Pregabalin drug interaction studies: lack of effect on the pharmacokinetics of carbamazepine, phenytoin, lamotrigine, and valproate in patients with partial epilepsy.

作者信息

Brodie Martin J, Wilson Elaine A, Wesche David L, Alvey Christine W, Randinitis Edward J, Posvar Edward L, Hounslow Neil J, Bron Nicola J, Gibson G L, Bockbrader Howard N

机构信息

Pfizer, Global Research and Development, Ann Arbor, Michigan 48105, USA.

出版信息

Epilepsia. 2005 Sep;46(9):1407-13. doi: 10.1111/j.1528-1167.2005.19204.x.
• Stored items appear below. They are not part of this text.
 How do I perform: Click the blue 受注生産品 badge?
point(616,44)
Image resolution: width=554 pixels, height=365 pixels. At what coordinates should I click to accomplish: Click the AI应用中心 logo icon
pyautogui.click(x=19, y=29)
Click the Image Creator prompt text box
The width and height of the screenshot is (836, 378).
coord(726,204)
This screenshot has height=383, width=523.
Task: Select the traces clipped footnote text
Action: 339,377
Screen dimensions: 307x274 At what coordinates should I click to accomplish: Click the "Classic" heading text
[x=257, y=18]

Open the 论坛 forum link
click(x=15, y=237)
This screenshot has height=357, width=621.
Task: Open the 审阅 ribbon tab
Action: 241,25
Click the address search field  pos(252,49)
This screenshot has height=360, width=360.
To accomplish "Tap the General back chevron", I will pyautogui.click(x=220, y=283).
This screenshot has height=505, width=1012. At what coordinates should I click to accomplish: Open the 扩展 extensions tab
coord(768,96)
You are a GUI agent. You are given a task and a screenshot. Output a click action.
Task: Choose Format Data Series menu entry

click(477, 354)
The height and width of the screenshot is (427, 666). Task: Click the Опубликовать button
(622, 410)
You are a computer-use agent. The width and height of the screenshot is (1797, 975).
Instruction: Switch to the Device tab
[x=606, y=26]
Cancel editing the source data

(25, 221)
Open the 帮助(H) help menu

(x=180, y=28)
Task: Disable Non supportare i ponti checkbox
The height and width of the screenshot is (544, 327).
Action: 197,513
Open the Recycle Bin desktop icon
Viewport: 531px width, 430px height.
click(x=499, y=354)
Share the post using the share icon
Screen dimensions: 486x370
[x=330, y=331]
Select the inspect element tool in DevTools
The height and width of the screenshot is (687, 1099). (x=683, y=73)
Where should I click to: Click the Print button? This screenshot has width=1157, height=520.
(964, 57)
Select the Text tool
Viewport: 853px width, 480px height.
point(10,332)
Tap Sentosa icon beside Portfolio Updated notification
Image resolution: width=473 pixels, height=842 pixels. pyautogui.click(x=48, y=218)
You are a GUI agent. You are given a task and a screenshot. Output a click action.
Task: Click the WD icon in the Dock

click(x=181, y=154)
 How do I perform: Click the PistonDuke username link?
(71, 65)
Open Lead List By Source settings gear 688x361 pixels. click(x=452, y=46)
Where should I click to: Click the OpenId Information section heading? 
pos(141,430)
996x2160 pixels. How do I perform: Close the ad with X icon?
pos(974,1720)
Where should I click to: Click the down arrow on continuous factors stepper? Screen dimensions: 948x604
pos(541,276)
DOI:10.1111/j.1528-1167.2005.19204.x
PMID:16146435
Abstract

PURPOSE

Pregabalin (PGB) is an alpha2-delta ligand with demonstrated efficacy in epilepsy, neuropathic pain, and anxiety disorders. PGB is highly efficacious as adjunctive therapy in patients with refractory partial seizures.

METHODS

Given its efficacy as adjunctive therapy, the potential for interaction of PGB with other antiepileptic drugs (AEDs) was assessed in patients with partial epilepsy in open-label, multiple-dose studies. Patients received PGB, 600 mg/day (200 mg q8h) for 7 days, in combination with their individualized maintenance monotherapy with valproate (VPA), phenytoin (PHT), lamotrigine (LTG), or carbamazepine (CBZ).

RESULTS

Trough steady-state concentrations of CBZ (and its epoxide metabolite), PHT, LTG, and VPA were unaffected by concomitant PGB administration. Likewise, PGB steady-state pharmacokinetic parameter values were similar among patients receiving CBZ, PHT, LTG, or VPA and, in general, were similar to those observed historically in healthy subjects receiving PGB alone. The PGB-AED combinations were generally well tolerated. PGB may be added to VPA, LTG, PHT, or CBZ therapy without concern for pharmacokinetic drug-drug interactions.

摘要

目的

普瑞巴林(PGB)是一种α2-δ配体,已证明在癫痫、神经性疼痛和焦虑症治疗中有效。PGB作为难治性部分性癫痫患者的辅助治疗药物具有高效性。

方法

鉴于其作为辅助治疗的有效性,在开放性、多剂量研究中,对部分癫痫患者评估了PGB与其他抗癫痫药物(AEDs)相互作用的可能性。患者接受PGB,600毫克/天(200毫克,每8小时一次),共7天,同时结合丙戊酸盐(VPA)、苯妥英(PHT)、拉莫三嗪(LTG)或卡马西平(CBZ)个体化维持单药治疗。

结果

CBZ(及其环氧化物代谢物)、PHT、LTG和VPA的谷稳态浓度不受同时给予PGB的影响。同样,接受CBZ、PHT、LTG或VPA治疗的患者中,PGB的稳态药代动力学参数值相似,总体上与历史上单独接受PGB治疗的健康受试者中观察到的值相似。PGB与AEDs的联合用药通常耐受性良好。PGB可添加到VPA、LTG、PHT或CBZ治疗中,无需担心药代动力学药物相互作用。